Non ha mancato di fare rilievi circa mancati tentativi di conciliazione, quando al contrario USB ha dovuto rivolgersi alla Prefettura a Giugno per arrivare ad un incontro al quale la direzione del Parco si sottraeva da mesi; o di utilizzare una norma di franchigia per la quale nel settore non si possono proprio indire scioperi nel mese di Agosto (o a Natale e Pasqua), cioè proprio nei periodi dove nel turismo e nei beni culturali l'astensione dal lavoro sarebbe più efficace, rimarcando ancor di più la vergogna di una legge fatta sistematicamente per depotenziare le possibilità di lotta dei lavoratori.
La Commissione ha tenuto anche a precisare come le ondate di calore e le temperature elevate “per quanto intense” configurino solo un “pericolo generico” soltanto “potenzialmente idoneo a ledere l'incolumità dei lavoratori” non giustificando la convocazione di scioperi nell'immediato. Uno schiaffo in faccia a lavoratori che ogni giorno vedono qualche collega dover ricorrere al presidio medico presente del monumento per malori dovuti allo stress termico.
Al di là dei singoli rilievi resta il fatto grave di considerare sottoposti alla 146/90, senza neanche interrogarsi sulla natura della loro mansione, dipendenti di una società che applica il CCNL del Commercio e che svolge funzioni importanti ma che lo stesso contratto di affidamento con il Parco
del Colosseo definisce come “supporto”, “miglioramento” o “potenziamento”. Chi garantisce i servizi essenziali di accoglienza e vigilanza infatti è il personale diretto dipendente del Ministero della Cultura con appositi accordi sui livelli minimi delle prestazioni, mentre Ales S.p.A. non ha mai definito né organizzato i contingenti minimi di lavoratori per la garanzia dei servizi essenziali previsti dalla stessa normativa dietro la quale ora si trincerà.
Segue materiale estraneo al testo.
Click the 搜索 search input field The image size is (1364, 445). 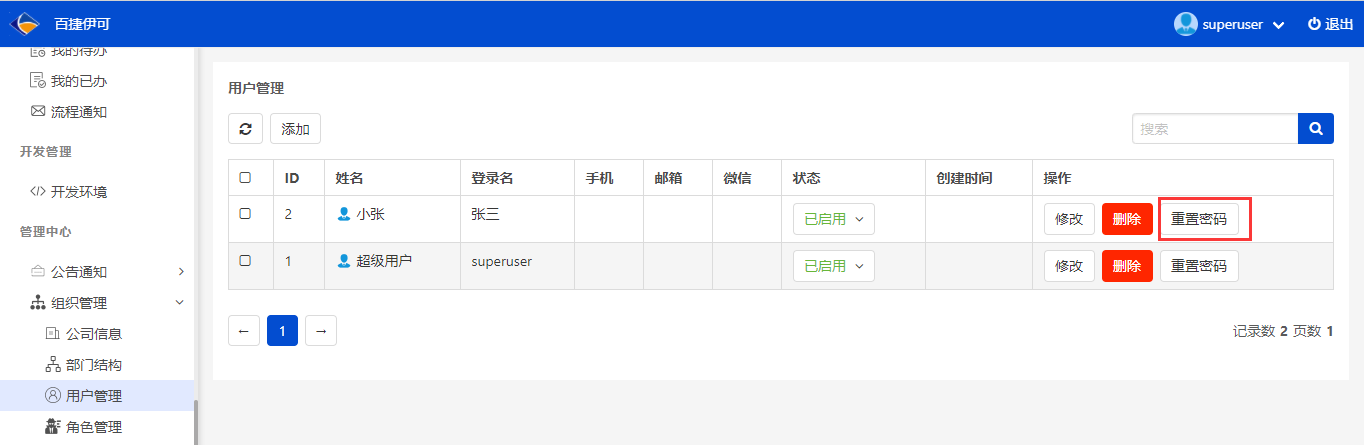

In generale la disciplina prevista da questa norma non è mai stata applicata al personale di questa società nei precedenti scioperi indetti da questa organizzazione, da ultimo lo sciopero generale del 18 Maggio 2026.
Ci preoccupa questo alzare il tiro nella compressione della possibilità di manifestare il dissenso, che si potrebbe potenzialmente estendere a tutto il mondo di società in affidamento e in appalto dei beni culturali; un settore già colpito dalla detestabile inclusione, voluta a suo tempo dal Ministro Franceschini, della fruizione dei luoghi della cultura nei servizi pubblici essenziali, parificando la macchina turistica ai ricoveri ospedalieri. Ricordiamo anche che proprio l'eccessivo allargamento a settori e funzioni poco sensati delle maglie della L. 146/90 è stato uno dei punti su cui quest'anno il Comitato Europeo dei Diritti Sociali, organo del Consiglio d'Europa, ha dato ragione a USB nel suo ricorso contro le norme troppo stringenti che vigono nel nostro paese sugli scioperi.
Da qui bisognerà ripartire per contrastare in tutte le sedi opportune queste decisioni scellerate. Visto l'attacco subito USB ha deciso di revocare lo sciopero del 17 Agosto per non esporre i lavoratori e l'organizzazione alle pesanti ritorsioni prospettate, ma non intendiamo fermarci, a cominciare dal mantenere il momento di protesta nella mattina di quella giornata per dare voce alle giuste rivendicazioni dei lavoratori e delle lavoratrici Ales del Parco archeologico del Colosseo.
Confermiamo quindi il presidio all'ingresso del parco in Largo della Salara Vecchia alle ore 9 di Lunedì 17 Agosto, invitando lavoratori e lavoratrici che possano e vogliano a partecipare e a portare la loro solidarietà.